» **Work instructions**
Count every line of the data that includes "checkbox". State only the number.

#### Available data ####

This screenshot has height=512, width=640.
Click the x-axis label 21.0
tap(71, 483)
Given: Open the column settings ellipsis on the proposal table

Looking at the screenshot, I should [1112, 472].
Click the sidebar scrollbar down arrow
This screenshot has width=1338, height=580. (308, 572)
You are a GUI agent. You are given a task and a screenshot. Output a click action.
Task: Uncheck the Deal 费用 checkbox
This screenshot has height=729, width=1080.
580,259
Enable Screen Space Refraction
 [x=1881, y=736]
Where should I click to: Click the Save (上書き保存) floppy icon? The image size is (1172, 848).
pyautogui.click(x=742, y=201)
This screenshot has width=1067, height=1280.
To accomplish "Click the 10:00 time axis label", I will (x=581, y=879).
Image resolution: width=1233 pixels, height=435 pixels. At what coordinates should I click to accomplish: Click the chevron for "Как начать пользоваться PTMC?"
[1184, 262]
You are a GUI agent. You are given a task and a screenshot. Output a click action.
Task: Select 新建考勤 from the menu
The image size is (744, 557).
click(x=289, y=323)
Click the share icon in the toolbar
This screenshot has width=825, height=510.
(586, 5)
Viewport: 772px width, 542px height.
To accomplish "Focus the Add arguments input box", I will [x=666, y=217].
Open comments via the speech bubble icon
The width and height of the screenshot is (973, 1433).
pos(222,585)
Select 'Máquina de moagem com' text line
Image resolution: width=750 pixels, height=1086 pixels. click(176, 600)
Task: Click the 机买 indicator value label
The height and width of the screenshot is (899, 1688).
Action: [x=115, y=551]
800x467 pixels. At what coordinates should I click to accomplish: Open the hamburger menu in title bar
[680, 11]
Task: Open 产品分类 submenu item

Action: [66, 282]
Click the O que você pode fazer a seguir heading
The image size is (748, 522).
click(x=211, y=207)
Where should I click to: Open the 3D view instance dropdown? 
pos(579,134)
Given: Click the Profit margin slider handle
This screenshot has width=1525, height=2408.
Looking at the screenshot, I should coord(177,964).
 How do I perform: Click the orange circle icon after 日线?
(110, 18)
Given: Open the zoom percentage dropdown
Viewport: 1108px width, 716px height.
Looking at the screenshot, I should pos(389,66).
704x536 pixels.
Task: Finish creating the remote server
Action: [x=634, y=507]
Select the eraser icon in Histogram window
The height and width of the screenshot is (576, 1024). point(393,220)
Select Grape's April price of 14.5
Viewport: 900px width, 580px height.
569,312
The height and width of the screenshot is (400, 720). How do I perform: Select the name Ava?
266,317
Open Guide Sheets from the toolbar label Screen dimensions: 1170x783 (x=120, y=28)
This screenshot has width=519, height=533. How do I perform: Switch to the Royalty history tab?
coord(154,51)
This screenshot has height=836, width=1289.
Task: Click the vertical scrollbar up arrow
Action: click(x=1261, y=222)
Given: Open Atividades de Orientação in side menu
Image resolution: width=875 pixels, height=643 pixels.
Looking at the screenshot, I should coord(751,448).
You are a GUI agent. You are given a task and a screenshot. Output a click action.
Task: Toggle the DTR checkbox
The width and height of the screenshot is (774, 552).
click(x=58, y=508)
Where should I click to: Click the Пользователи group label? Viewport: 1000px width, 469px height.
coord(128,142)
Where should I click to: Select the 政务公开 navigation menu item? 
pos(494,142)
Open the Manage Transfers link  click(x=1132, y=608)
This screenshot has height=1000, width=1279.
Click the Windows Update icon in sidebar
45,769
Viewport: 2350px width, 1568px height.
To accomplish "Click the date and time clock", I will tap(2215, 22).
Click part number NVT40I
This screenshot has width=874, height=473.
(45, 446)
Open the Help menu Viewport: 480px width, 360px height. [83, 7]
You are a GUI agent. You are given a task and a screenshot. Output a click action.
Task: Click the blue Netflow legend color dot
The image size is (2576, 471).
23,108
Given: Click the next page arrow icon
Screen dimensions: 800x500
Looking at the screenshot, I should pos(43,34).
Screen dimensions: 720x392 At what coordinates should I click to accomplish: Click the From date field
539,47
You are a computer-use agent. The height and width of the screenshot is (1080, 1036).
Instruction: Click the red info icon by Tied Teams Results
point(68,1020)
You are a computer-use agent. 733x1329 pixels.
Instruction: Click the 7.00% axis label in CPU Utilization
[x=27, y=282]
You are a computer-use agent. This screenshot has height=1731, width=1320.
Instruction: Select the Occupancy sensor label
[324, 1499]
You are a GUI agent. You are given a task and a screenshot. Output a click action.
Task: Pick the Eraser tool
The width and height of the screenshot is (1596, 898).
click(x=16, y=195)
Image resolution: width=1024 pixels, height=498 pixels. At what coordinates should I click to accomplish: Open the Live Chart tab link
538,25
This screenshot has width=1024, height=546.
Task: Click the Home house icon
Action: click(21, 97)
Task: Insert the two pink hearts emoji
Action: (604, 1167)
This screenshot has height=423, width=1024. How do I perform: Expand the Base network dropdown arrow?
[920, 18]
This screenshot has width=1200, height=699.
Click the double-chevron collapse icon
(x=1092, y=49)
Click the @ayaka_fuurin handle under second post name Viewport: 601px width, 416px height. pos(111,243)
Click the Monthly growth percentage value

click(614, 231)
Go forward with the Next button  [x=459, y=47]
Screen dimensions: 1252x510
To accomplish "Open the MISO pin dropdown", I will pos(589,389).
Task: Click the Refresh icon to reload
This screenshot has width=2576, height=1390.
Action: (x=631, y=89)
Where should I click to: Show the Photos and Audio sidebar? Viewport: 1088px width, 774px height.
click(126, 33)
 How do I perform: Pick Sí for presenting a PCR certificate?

####

» **Solution for this problem**
2